Quantitative research gathers data in a numerical form which can be put into categories, or in rank order, or measured in units of measurement. This type of data can be used to construct graphs and tables of raw data. Research is used to test a theory and ultimately support or reject it. Experiments typically yield quantitative data, as they are concerned with measuring things.
However, other research methods, such as controlled observations and questionnaires can produce both quantitative information. For example, a rating scale or closed questions on a questionnaire would generate quantitative data as these produce either numerical data or data that can be put into categories e. Experimental methods limit the possible ways in which a research participant can react to and express appropriate social behavior. Findings are therefore likely to be context-bound and simply a reflection of the assumptions which the researcher brings to the investigation.

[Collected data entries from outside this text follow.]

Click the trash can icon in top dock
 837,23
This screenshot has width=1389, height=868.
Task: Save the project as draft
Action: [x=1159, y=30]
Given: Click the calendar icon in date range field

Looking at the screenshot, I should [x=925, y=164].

Statistics help us turn quantitative data into useful information to help with decision making. We can use statistics to summarise our data, describing patterns, relationships, and connections. Statistics can be descriptive or inferential.
Descriptive statistics help us to summarise our data whereas inferential statistics are used to identify statistically significant differences between groups of data such as intervention and control groups in a randomised control study.

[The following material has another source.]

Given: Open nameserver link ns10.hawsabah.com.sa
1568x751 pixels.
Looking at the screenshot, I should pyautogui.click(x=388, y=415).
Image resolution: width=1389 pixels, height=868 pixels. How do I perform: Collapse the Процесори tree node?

Quantitative experiments do not take place in natural settings. In addition, they do not allow participants to explain their choices or the meaning of the questions may have for those participants Carr, Poor knowledge of the application of statistical analysis may negatively affect analysis and subsequent interpretation Black, Variability of data quantity: Large sample sizes are needed for more accurate analysis.

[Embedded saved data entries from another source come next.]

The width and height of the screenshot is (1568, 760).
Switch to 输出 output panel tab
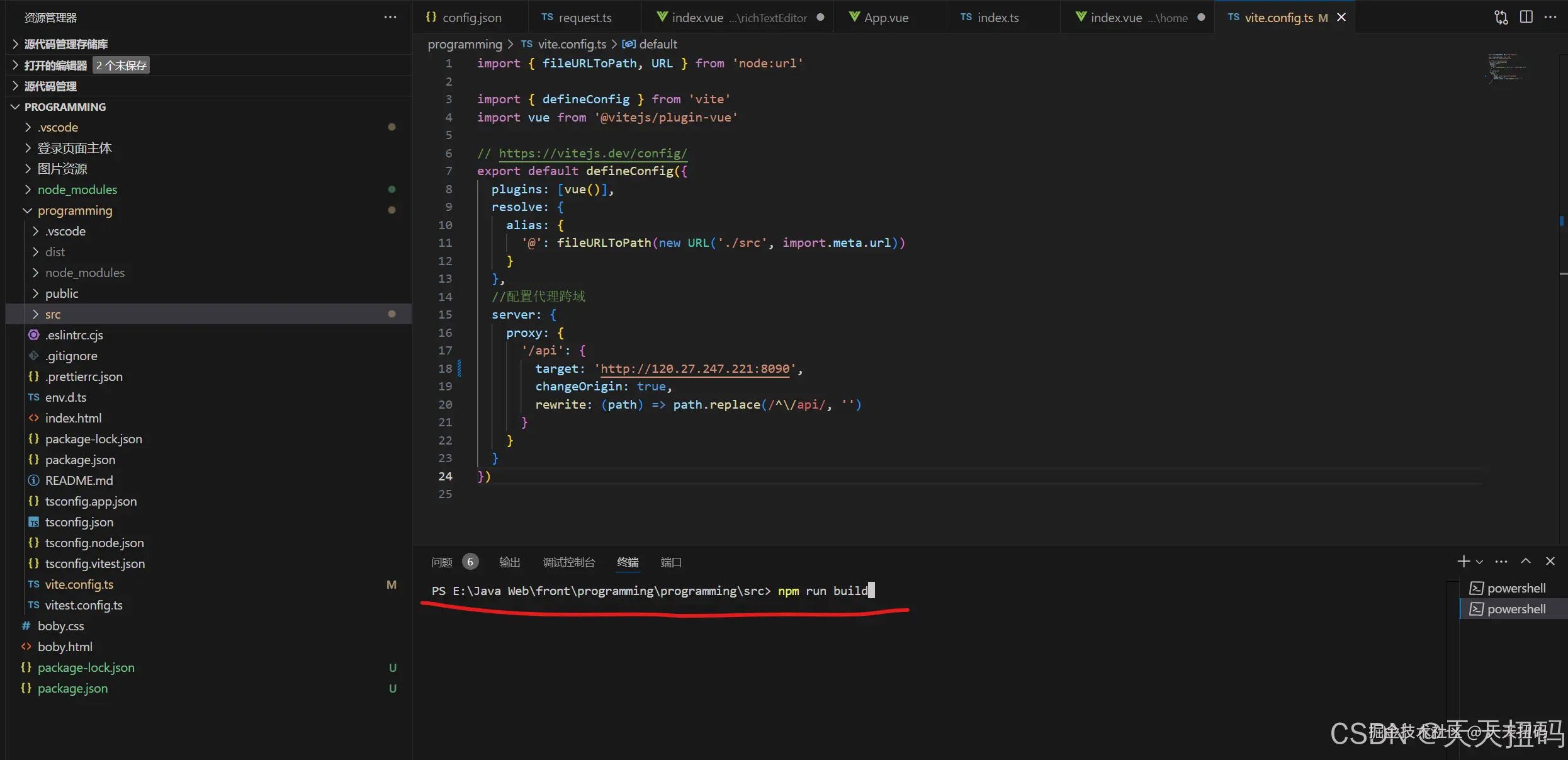point(509,562)
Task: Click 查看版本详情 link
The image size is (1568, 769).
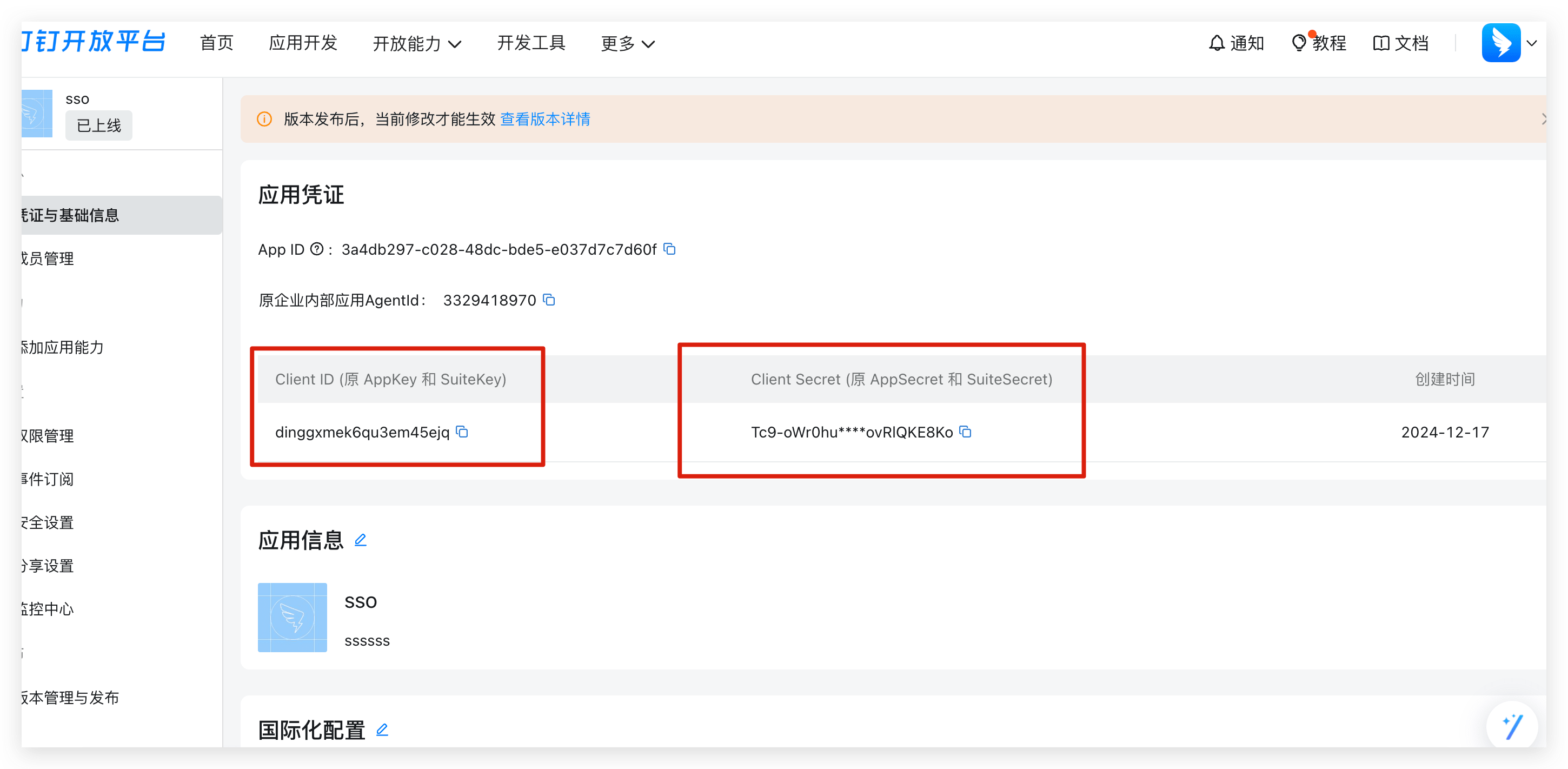Action: pyautogui.click(x=545, y=120)
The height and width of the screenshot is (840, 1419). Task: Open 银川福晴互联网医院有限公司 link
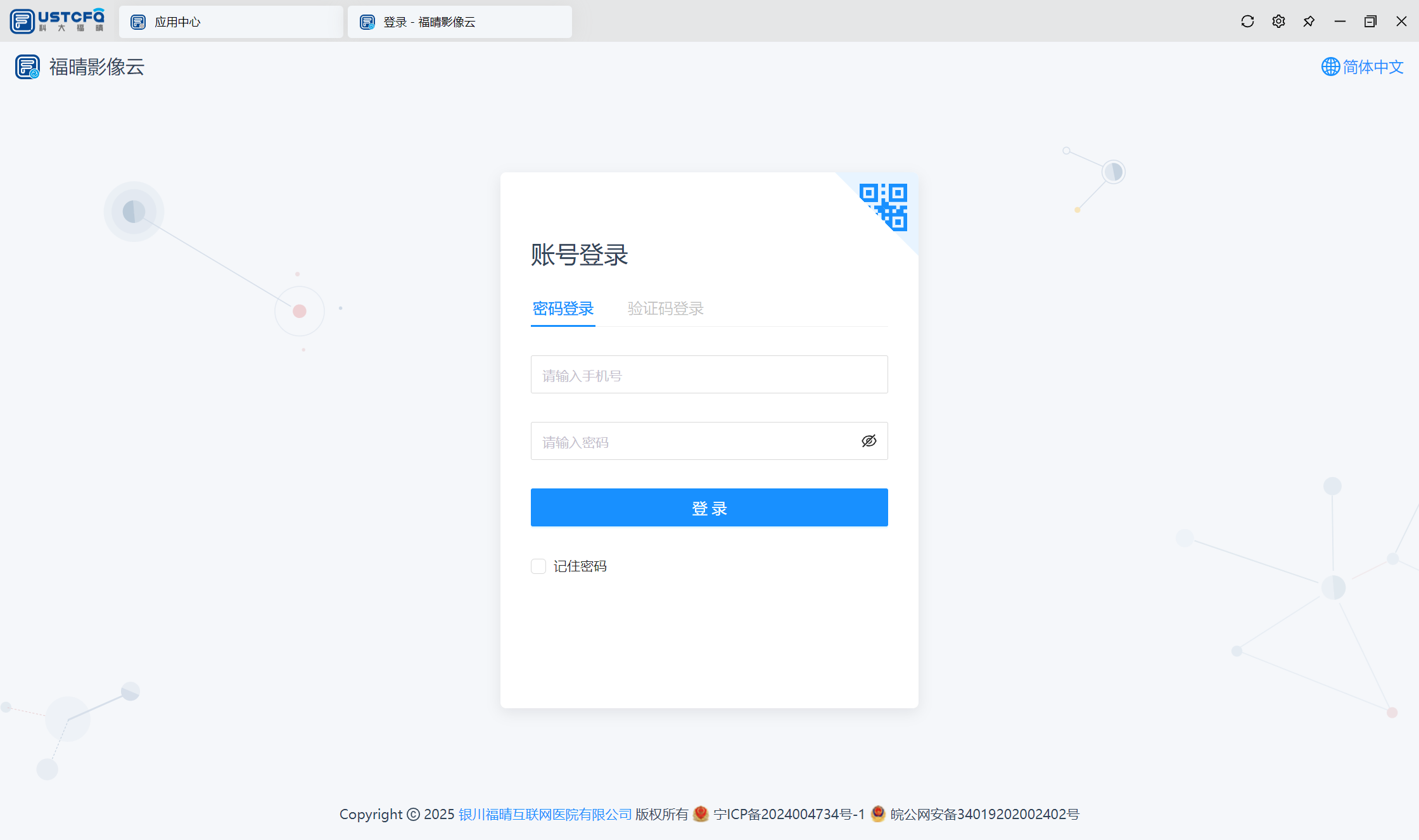[545, 814]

Small scale quantitative studies may be less reliable because of the low quantity of data Denscombe, This also affects the ability to generalize study findings to wider populations.
The researcher might miss observing phenomena because of focus on theory or hypothesis testing rather than on the theory of hypothesis generation. Sophisticated software removes much of the need for prolonged data analysis, especially with large volumes of data involved Antonius, Quantitative data is based on measured values and can be checked by others because numerical data is less open to ambiguities of interpretation. Hypotheses can also be tested because of the used of statistical analysis Antonius,
While defining quantitative and qualitative research based on their uses and purposes may be considered a practical approach for researcher, the difference actually lies on .
In the world of research, there are two general approaches to gathering and reporting information: qualitative and quantitative approaches. The qualitative approach to research is focused on understanding a phenomenon from a closer perspective.
Quantitative Methods Methods include focus groups, in-depth interviews, and reviews of documents for types of themes Surveys, structured interviews & observations, and reviews of records or documents for numeric information. Qualitative research is inductive and does not require a hypothesis in order to start the research process. Let's take a closer look at this important difference, and dig a bit deeper into three key terms that help define quantitative and qualitative research.
Multiple dimensions of social research methods are covered in this text, primarily the methodology behind qualitative and quantitative approaches. Also covered are topics on data measurement, theory, sampling, the literature review, and research report writing/5(23). Qualitative research is multimethod in focus, involving an interpretive, naturalistic approach to its subject matter. This means that qualitative researchers study things in their natural settings, attempting to make sense of, or interpret, phenomena in terms of the meanings people bring to them.